The guy was a trifle wearying. “Great. I’ll have the salad now, and a cup of chowder.”
It was a spectacular feast, such as he hadn’t partaken of since the days when he was screwing Latisha Bright, who served as his patron for a season until the sex got old. He had overindulged in the wine and then accepted a glass of champagne to go with the tart. By the time he had completed his repast, the room was blurry. Pulling a ten-dollar bill from his wallet, he set it on the table and staggered to his feet. He was able to walk past two tables until he collided with a seated patron.
“Oh, fuck, excuse me.”
“It’s quite all right, Mr. Coffin. Will you join us for coffee? We find you rather intriguing.”
“How the hell does everyone know who the fuck I am?” he slurred.
“From the small piece in yesterday’s paper, of course, with its charming photograph. It’s an event, your coming to paint the great and mysterious novelist. But the new book is, as we understand, a collection of novelettes.”
“Did you say coffee?”
“Yes, with or without brandy. For you I suggest without, you are quite shamefully intoxicated.
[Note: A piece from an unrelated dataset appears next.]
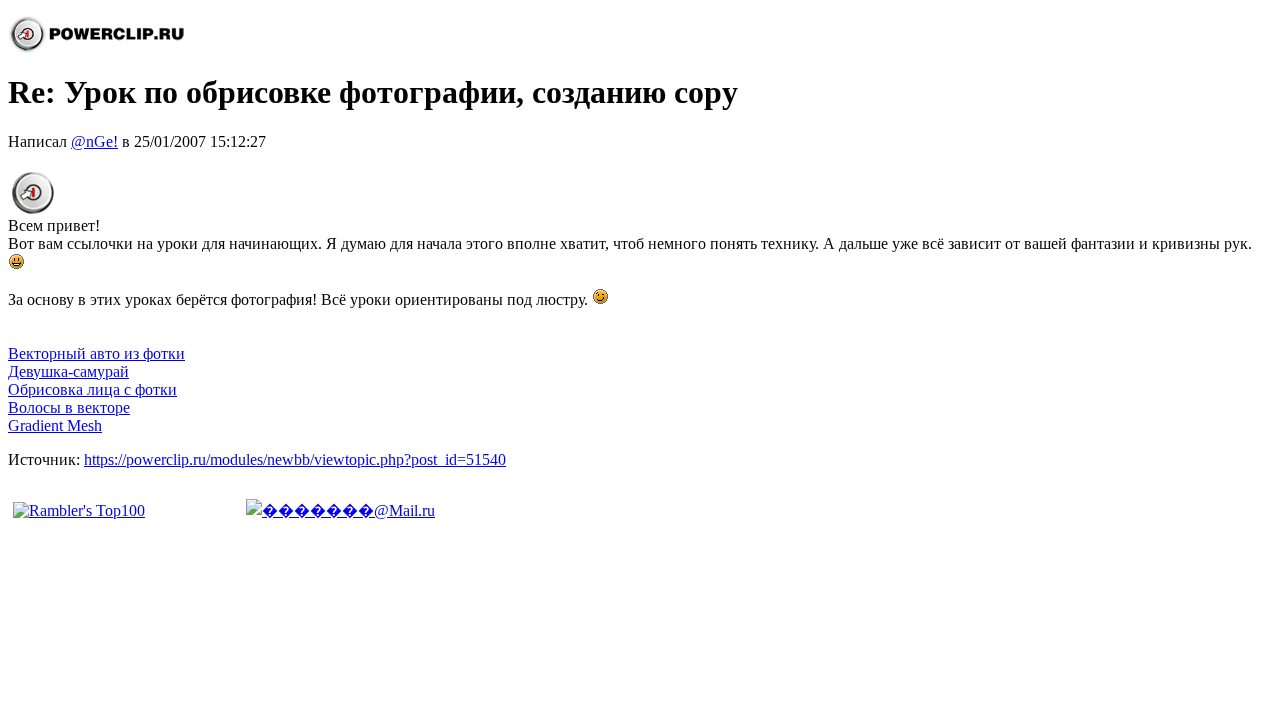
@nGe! (94, 141)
Sit here, beside me, so that my ancient eyes may drink your handsomeness.”
He fell into the offered chair. “Coffee,” he ordered in a loud voice, “with heaps of sugar, no cream. Yeah, sure, drink my beauty all you want, pumpkin. Hey missy, I’m Enoch.”
“I know,” said the attractive young woman. “We encountered each other earlier today, on the bus.” He squinted and smiled. “Oh yeah, Miss Pussy. How ya doin’?” The girl’s sudden laughter was so loud that the sound of it made the artist sink a little into his chair.